**What you are asked to do**
Your output should be exactly the lines from the one containing "The height and width of the screenshot is (898, 1279)." through the final line of the following data, please, with no pictures.

Start of Input for this task

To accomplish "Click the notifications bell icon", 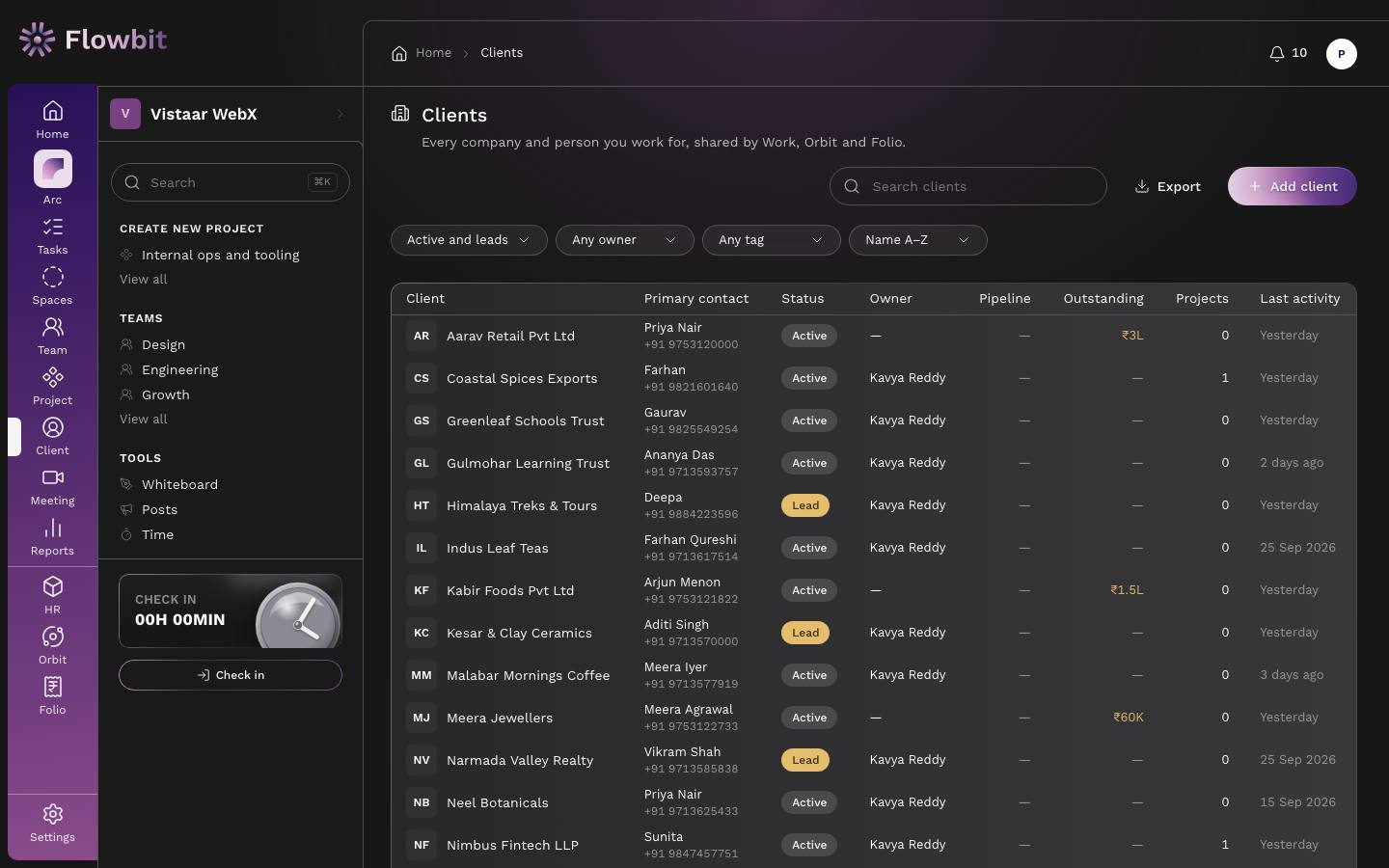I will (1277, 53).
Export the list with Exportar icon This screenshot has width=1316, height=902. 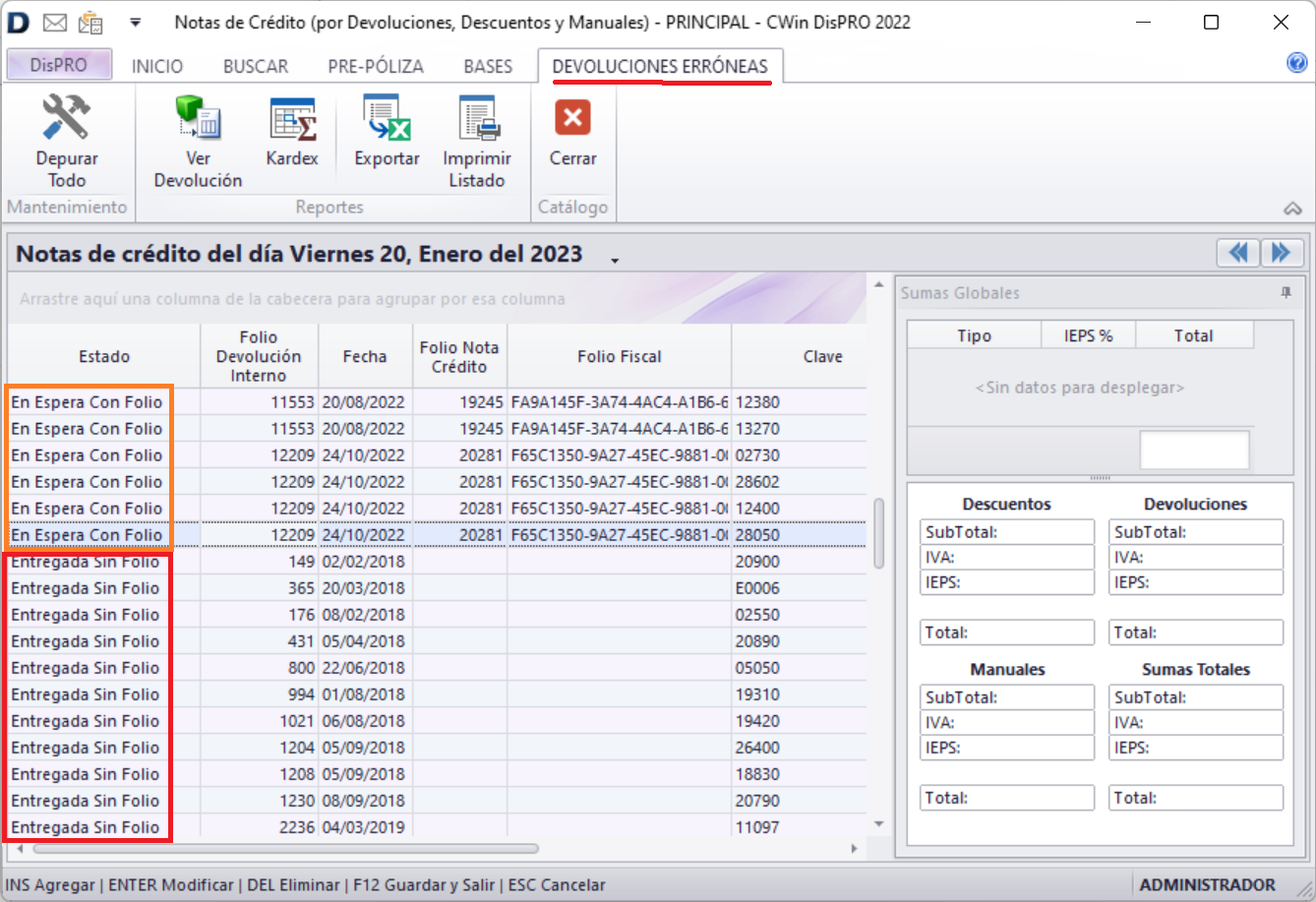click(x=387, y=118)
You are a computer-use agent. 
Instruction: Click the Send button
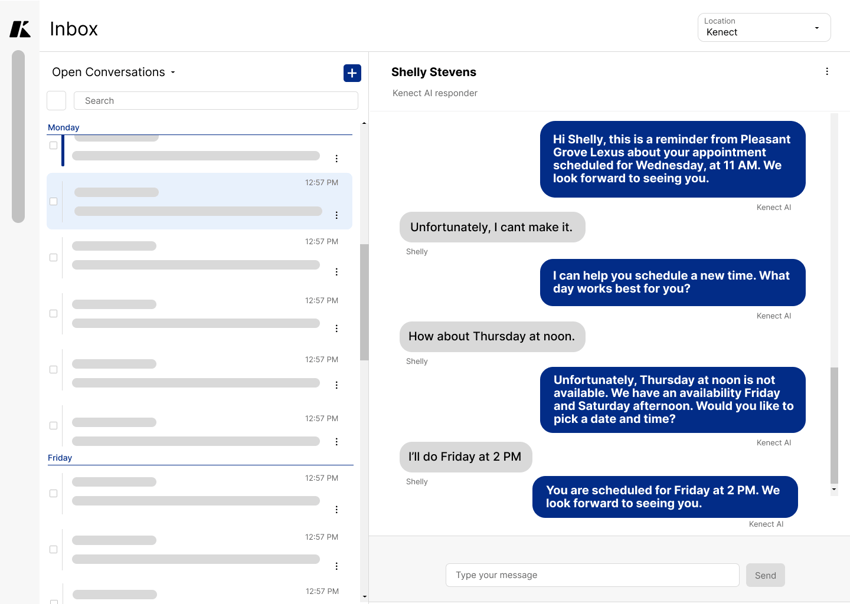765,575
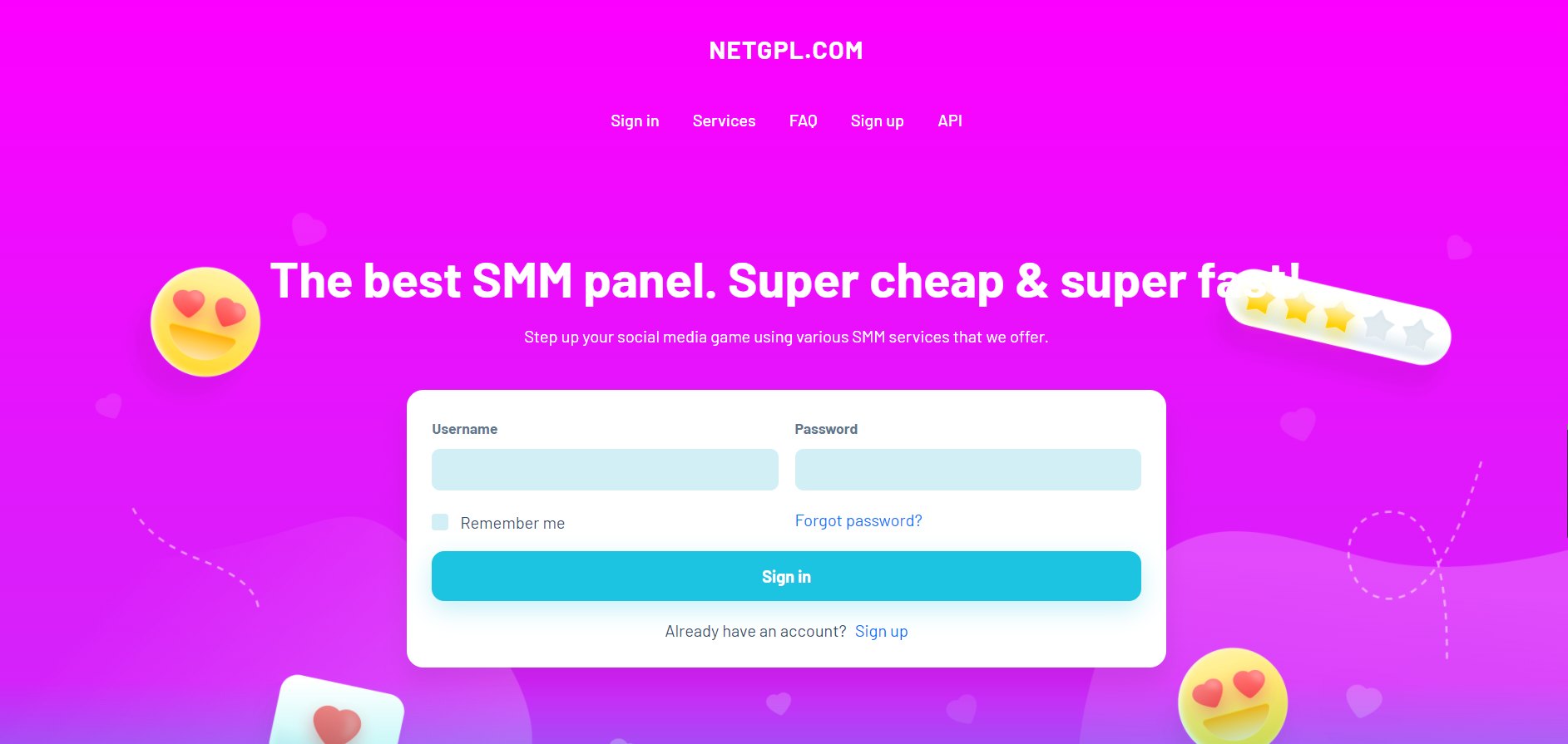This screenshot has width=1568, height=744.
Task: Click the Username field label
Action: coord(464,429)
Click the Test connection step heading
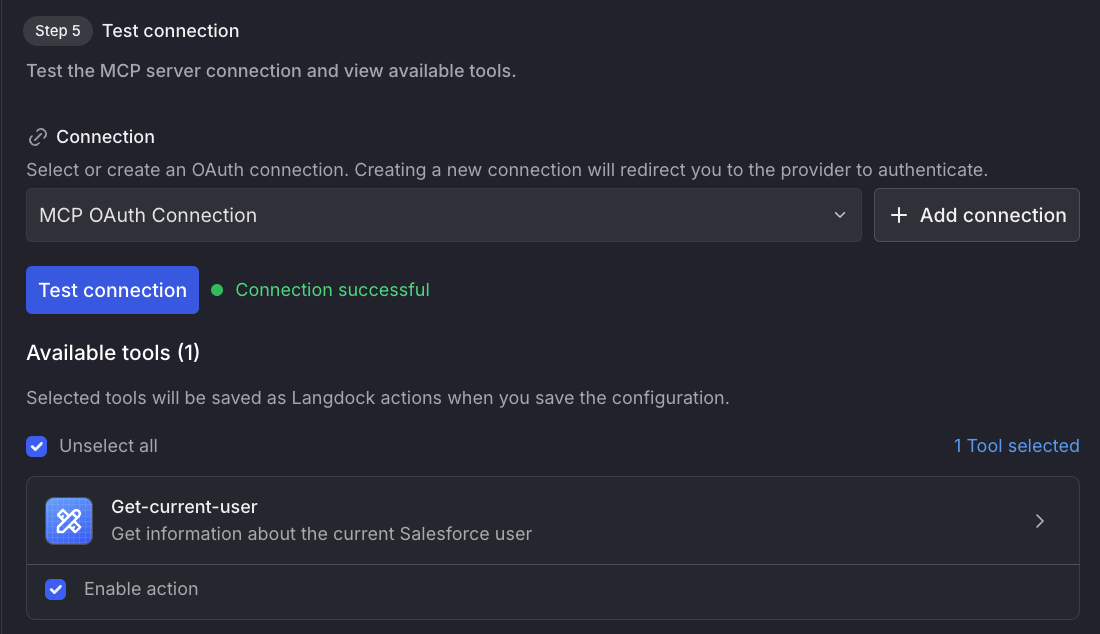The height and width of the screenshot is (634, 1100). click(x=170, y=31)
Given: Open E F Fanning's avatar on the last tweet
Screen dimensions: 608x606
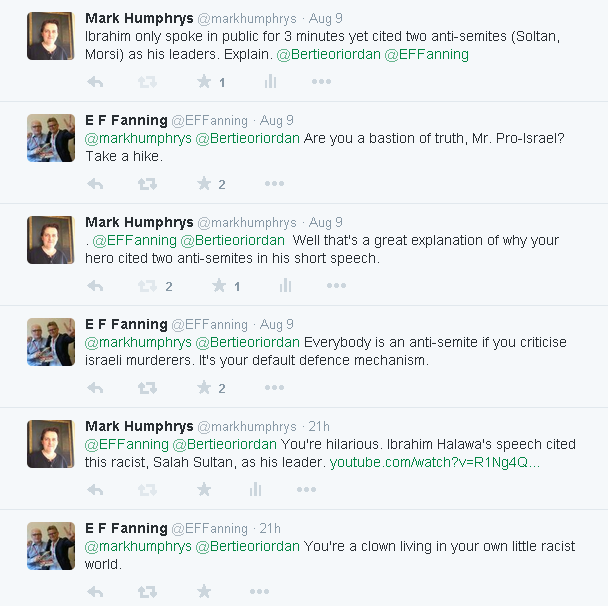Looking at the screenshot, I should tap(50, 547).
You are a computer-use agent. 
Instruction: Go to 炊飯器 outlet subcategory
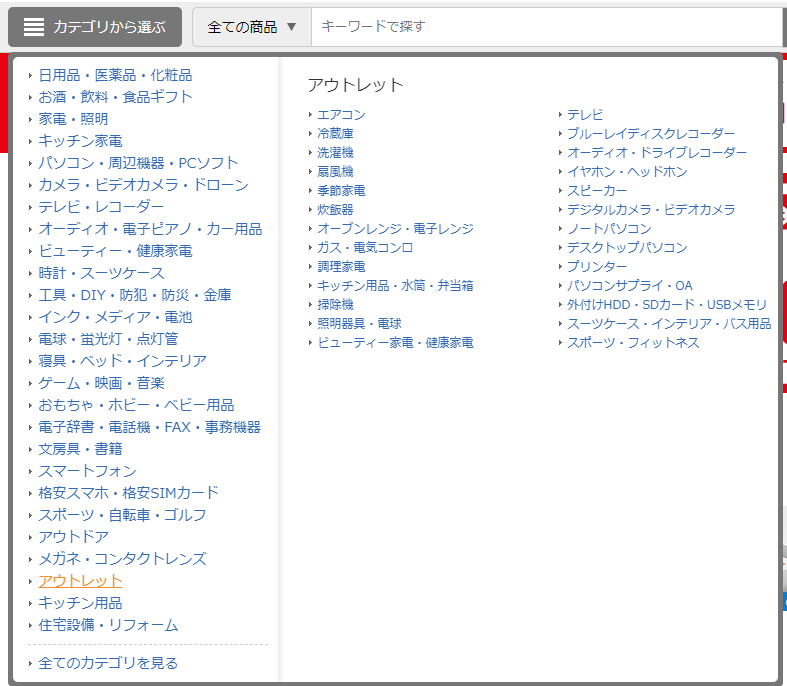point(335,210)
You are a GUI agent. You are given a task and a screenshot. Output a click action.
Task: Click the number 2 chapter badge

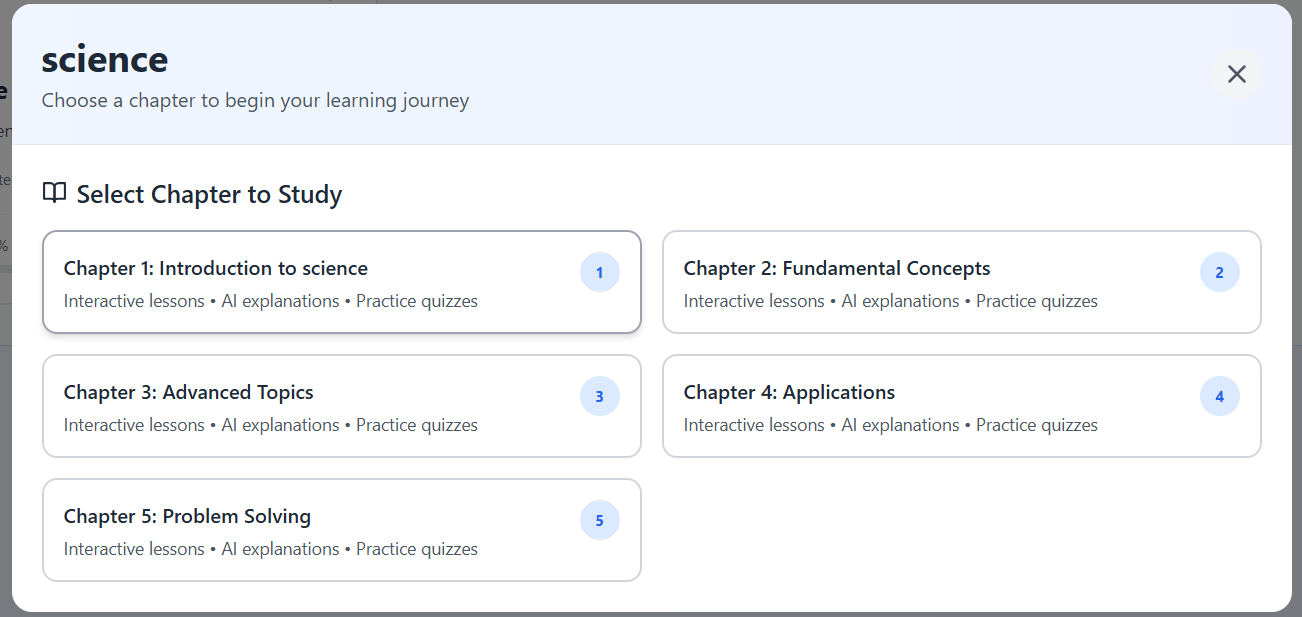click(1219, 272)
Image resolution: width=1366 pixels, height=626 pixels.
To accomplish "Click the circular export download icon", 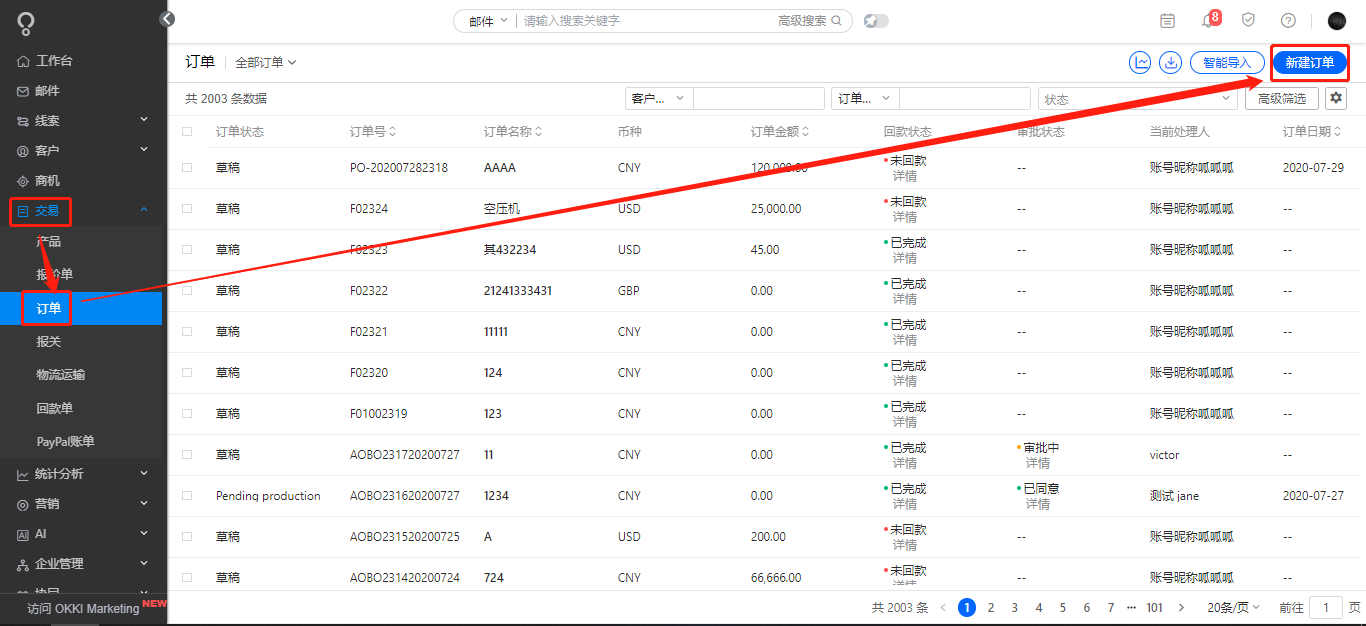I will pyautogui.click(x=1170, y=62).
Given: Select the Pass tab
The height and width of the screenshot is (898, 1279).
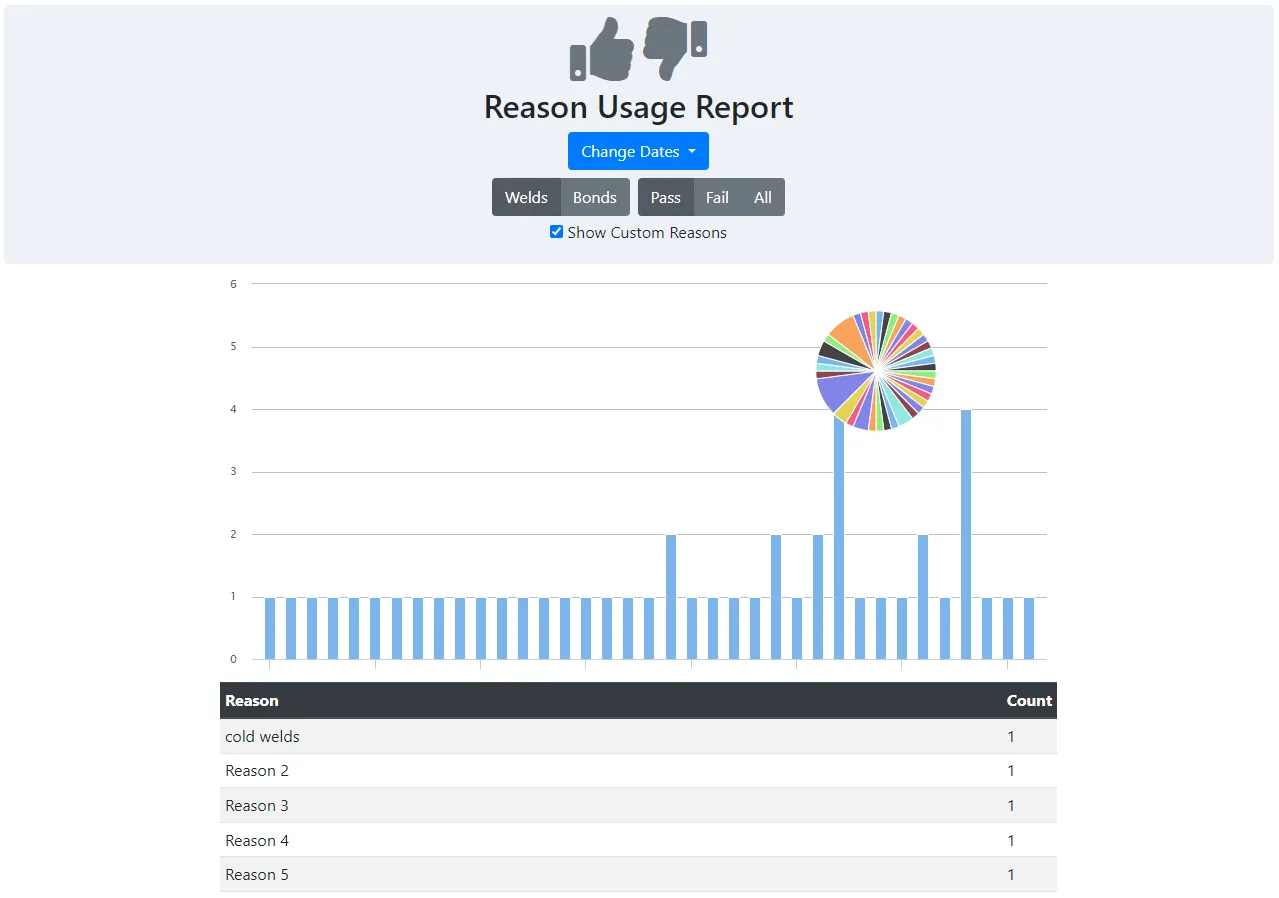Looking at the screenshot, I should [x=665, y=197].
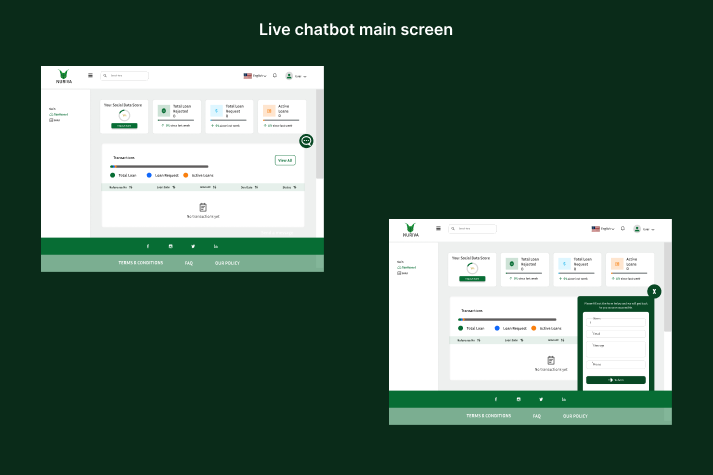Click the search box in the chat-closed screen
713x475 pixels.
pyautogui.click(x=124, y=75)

End of Input for this task

**Task answer**
The height and width of the screenshot is (898, 1279).
Looking at the screenshot, I should [x=665, y=197].
Click the search box in the chat-closed screen
713x475 pixels.
pyautogui.click(x=124, y=75)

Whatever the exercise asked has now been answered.